• What you should do:
What you produce should be an exact transcription of the data, minus any pictures.

[Stored data entries]
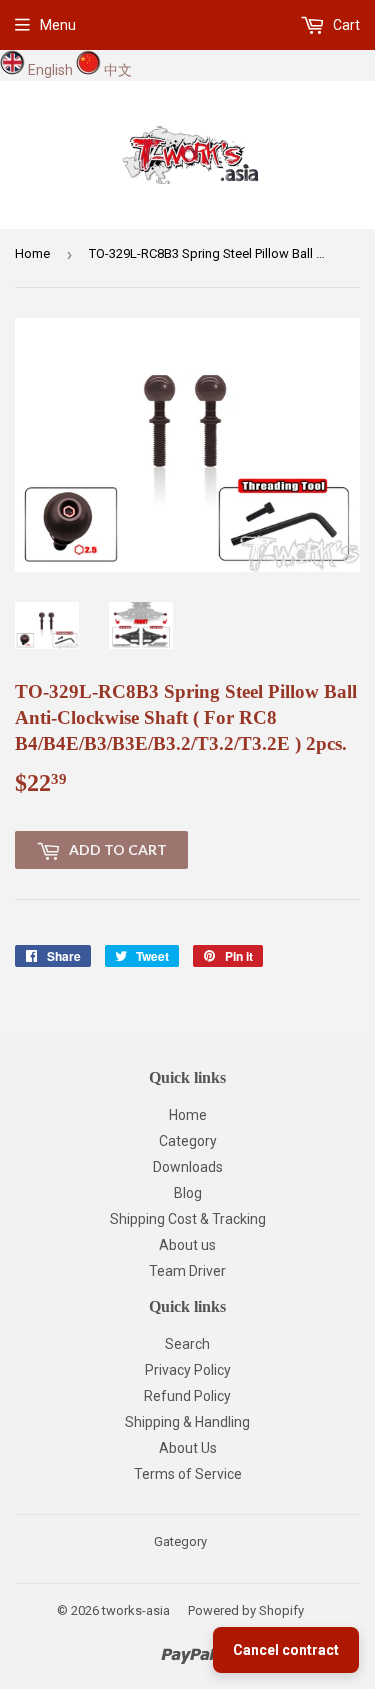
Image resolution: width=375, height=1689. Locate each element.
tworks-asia (136, 1610)
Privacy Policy (188, 1370)
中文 (118, 70)
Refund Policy (187, 1396)
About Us (188, 1448)
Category (188, 1141)
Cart (345, 25)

• Solution for this task:
Image resolution: width=375, height=1689. Locate each element.
tworks-asia (136, 1610)
Privacy Policy (188, 1370)
中文 (118, 70)
Refund Policy (187, 1396)
About Us (188, 1448)
Category (188, 1141)
Cart (345, 25)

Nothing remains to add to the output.